[Pixel coordinate grounding data]
----

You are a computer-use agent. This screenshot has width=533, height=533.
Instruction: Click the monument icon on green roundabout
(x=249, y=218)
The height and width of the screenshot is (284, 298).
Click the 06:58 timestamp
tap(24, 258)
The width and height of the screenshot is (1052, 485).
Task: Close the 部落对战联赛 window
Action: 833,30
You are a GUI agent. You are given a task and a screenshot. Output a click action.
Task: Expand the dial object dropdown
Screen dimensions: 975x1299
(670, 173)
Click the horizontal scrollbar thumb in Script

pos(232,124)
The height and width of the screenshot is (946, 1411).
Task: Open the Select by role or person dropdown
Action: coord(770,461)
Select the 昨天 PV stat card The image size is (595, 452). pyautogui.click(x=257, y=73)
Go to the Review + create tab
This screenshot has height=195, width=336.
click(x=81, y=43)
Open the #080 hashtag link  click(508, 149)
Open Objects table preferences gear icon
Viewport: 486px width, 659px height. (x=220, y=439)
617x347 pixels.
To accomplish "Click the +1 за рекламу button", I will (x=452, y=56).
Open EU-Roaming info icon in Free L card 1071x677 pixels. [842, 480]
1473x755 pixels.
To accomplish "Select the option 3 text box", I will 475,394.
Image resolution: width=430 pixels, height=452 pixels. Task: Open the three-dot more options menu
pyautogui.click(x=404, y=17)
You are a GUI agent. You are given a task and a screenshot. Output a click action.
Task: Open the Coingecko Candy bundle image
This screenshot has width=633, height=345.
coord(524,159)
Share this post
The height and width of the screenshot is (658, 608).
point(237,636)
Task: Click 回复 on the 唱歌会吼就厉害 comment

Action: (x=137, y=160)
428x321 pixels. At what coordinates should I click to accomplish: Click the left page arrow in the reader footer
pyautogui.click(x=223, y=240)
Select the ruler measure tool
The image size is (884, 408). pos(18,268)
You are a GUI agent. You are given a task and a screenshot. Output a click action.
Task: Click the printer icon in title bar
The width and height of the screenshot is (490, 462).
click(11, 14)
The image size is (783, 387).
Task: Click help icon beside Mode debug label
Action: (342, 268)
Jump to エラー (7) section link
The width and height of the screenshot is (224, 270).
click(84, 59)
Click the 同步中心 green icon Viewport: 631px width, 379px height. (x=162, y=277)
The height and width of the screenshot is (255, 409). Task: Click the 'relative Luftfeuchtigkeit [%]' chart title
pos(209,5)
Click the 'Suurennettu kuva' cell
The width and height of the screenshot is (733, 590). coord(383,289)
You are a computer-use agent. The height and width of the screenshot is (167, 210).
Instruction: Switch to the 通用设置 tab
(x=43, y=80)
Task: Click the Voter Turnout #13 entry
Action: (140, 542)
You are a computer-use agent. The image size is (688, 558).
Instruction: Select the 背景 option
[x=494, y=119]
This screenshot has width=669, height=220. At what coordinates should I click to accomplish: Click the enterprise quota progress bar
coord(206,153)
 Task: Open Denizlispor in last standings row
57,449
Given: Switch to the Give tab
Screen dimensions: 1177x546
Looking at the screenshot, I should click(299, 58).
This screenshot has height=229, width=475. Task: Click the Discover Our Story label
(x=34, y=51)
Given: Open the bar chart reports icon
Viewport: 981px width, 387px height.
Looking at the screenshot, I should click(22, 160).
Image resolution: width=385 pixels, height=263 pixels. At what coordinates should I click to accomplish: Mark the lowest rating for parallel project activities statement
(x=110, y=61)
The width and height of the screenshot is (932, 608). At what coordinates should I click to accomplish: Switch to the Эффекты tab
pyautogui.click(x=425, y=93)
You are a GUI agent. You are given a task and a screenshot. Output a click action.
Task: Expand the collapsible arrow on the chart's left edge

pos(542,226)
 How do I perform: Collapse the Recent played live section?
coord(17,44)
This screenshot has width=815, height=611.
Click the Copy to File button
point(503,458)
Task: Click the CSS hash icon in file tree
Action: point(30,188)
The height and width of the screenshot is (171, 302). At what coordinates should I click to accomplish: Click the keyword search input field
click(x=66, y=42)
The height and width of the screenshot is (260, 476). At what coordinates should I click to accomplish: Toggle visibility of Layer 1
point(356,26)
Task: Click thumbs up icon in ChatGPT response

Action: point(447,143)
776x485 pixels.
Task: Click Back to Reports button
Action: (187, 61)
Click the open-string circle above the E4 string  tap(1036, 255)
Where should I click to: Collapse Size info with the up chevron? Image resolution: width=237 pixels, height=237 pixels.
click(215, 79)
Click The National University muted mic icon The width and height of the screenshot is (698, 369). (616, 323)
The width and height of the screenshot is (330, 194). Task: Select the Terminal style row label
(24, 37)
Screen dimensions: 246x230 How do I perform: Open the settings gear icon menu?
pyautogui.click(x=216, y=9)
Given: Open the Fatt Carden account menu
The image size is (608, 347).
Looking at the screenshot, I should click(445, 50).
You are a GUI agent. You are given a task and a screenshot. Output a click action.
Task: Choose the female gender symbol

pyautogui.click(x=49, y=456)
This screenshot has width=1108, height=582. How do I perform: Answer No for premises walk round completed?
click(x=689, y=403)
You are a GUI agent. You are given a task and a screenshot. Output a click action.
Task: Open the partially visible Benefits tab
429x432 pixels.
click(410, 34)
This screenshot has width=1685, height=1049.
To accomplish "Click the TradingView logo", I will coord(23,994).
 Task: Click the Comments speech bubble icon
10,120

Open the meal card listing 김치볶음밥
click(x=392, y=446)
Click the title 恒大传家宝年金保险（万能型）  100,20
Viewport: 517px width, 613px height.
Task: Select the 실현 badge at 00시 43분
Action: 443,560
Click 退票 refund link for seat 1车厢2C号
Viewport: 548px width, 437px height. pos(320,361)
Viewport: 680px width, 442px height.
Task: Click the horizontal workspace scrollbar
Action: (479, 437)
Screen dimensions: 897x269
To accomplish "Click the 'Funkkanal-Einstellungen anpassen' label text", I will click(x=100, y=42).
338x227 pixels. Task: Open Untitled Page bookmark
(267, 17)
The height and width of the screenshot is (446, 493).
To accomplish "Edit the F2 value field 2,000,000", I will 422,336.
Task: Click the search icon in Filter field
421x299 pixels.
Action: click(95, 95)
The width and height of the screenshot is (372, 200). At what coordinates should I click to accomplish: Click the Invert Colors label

----

▸ Your assignment
Within the entries, find all lines that contain "computer" and copy each one.

▸ Task solution
You are a computer-use agent. This screenshot has width=533, height=533.
You are a computer-use agent. The height and width of the screenshot is (167, 210).
You are a computer-use agent. The image size is (688, 558).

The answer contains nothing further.